Dextromethorphan (DXM) is a common ingredient found in many cough and cold remedies. It helps stop a cough. Used as directed, DXM products are safe and effective. But DXM has become popular among teenagers who want a cheap, easy high.
DXM was approved by the FDA in 1958. You can find it in at least 70 over-the-counter (OTC) products. These include:
Alka-Seltzer Plus Cold & Cough Medicine
Coricidin Cough and Cold Tablets
Robitussin cough products
Triaminic cough syrups
Tylenol Cold products
Vicks NyQuil LiquiCaps
DXM has no serious side effects when used in small doses. When taken in larger amounts, it can distort awareness and alter time perception. It can also cause hallucinations.
Cold medicines with DXM also contain other ingredients that can be harmful in large amounts. These include acetaminophen or decongestants. Combining high doses of DXM with alcohol is very unsafe, too. It can lead to death.

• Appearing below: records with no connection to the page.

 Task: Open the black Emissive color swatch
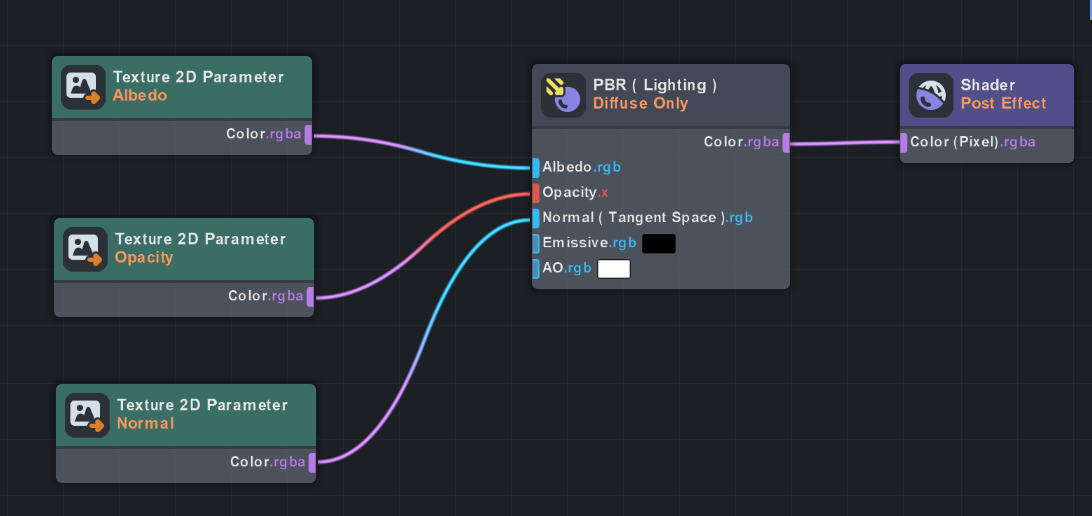[x=659, y=243]
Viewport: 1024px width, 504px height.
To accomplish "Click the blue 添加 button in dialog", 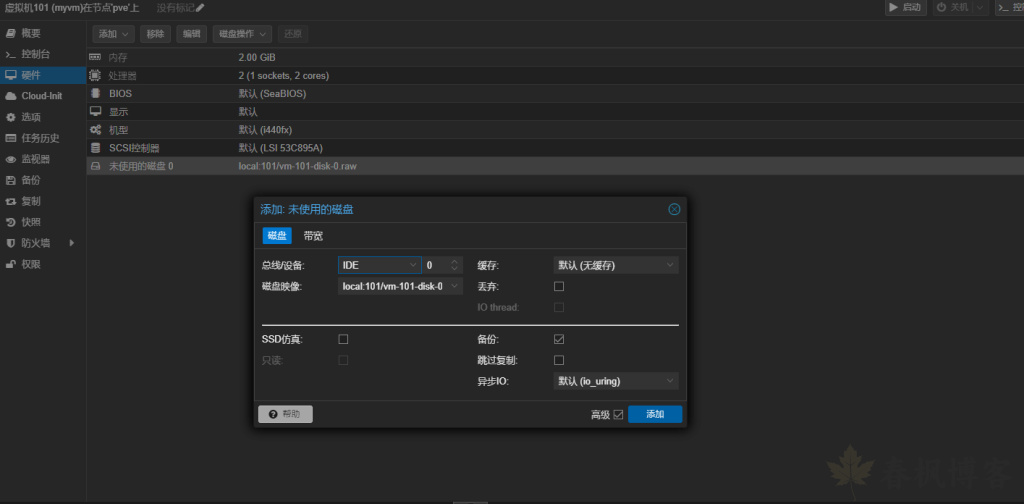I will pyautogui.click(x=655, y=414).
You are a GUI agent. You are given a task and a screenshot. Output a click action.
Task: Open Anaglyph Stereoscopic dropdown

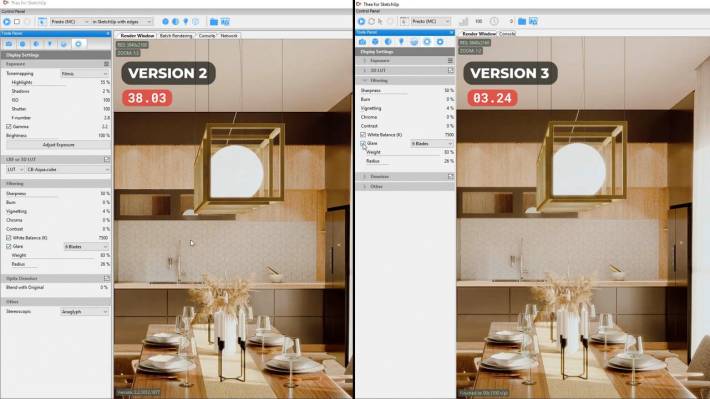pyautogui.click(x=84, y=312)
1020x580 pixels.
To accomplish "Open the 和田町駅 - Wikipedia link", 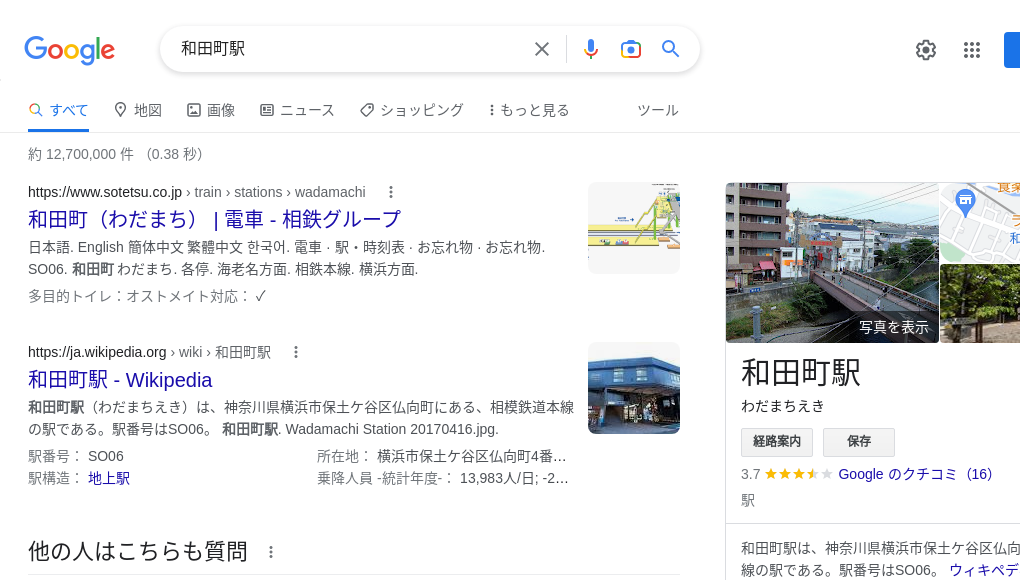I will pyautogui.click(x=120, y=380).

Cough syrup abuse has been a problem for decades. But the concern in the past had been about the alcohol and codeine in cough and cold products. Because of that, the alcohol has been removed from most OTC cough and cold remedies. State laws also restrict the sale of products that contain codeine.
DXM seemed a good substitute to codeine and alcohol. It had few, if any, side effects, when used as directed. And a larger amount of DXM—drinking several bottles of cough syrup at 1 time, for instance—would cause vomiting.

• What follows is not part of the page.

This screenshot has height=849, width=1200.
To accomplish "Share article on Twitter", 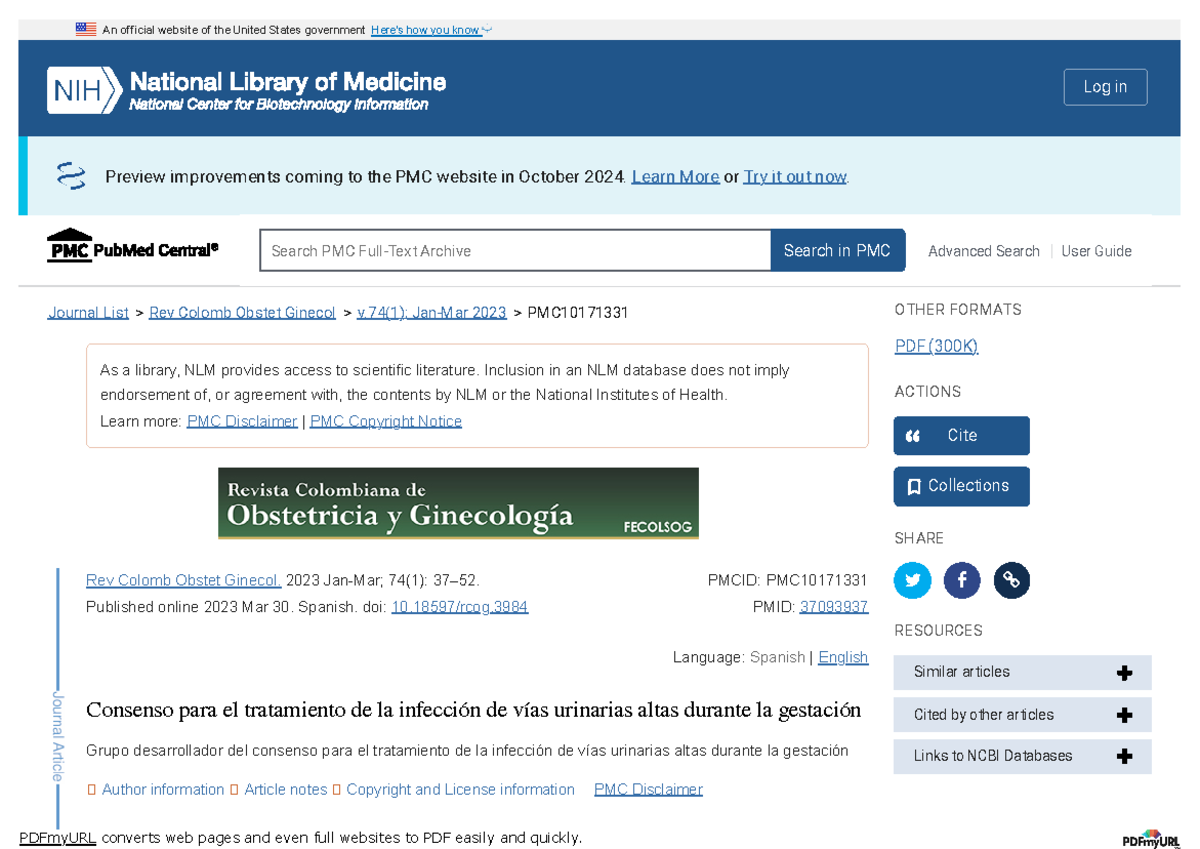I will coord(912,580).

Today, teens have alternatives to drinking the syrup, though. DXM is available in powder, capsule, and pill forms. You can find it on the Internet. These forms can be swallowed or snorted. Some websites even tell users how to extract DXM from cough syrup. They also advise users how much DXM to take to get high. Illicit users may take 240 mg to 1,500 mg of DXM at a time.
Slang terms for DXM include the following:
Poor Man's Ecstasy
The effects of DXM have been compared to PCP and the anesthetic ketamine. All 3 are called dissociative substances. At high doses, they give the abuser a feeling of not being in one's own body. DXM also causes hallucinations. The effects can last up to 6 hours. But that can vary. It depends on how much DXM is taken and what other drugs or chemicals are taken along with it.
Other effects of DXM include:
Nausea, vomiting, and dizziness
Lack of coordination
Panic attack or seizures
Lethargy or drowsiness—or hyperactivity
High blood pressure
Rapid eye movement
Racing or pounding heartbeat
Paranoia and hallucinations
Feeling of floating
Regular abuse of DXM at high doses can lead to a chemical psychosis. That’s when a person loses contact with reality. He or she may need to be hospitalized. The person may also need to take medicine.
As a parent, you should warn your children about the dangers of abusing OTC drugs. Some teens believe that OTC drugs are safer to abuse because they are legal.
Here are other suggestions:
Monitor the OTC drugs in your home. Keep track of how much medicine is in each bottle.
Don't buy extra OTC drugs to "stock up."
Don't allow your children to keep OTC drugs in their bedroom, backpack, or school locker.
Monitor your children's Internet use, keeping an eye out for websites visited that discuss OTC or other drug abuse.
Use OTC and prescription medicines responsibly yourself.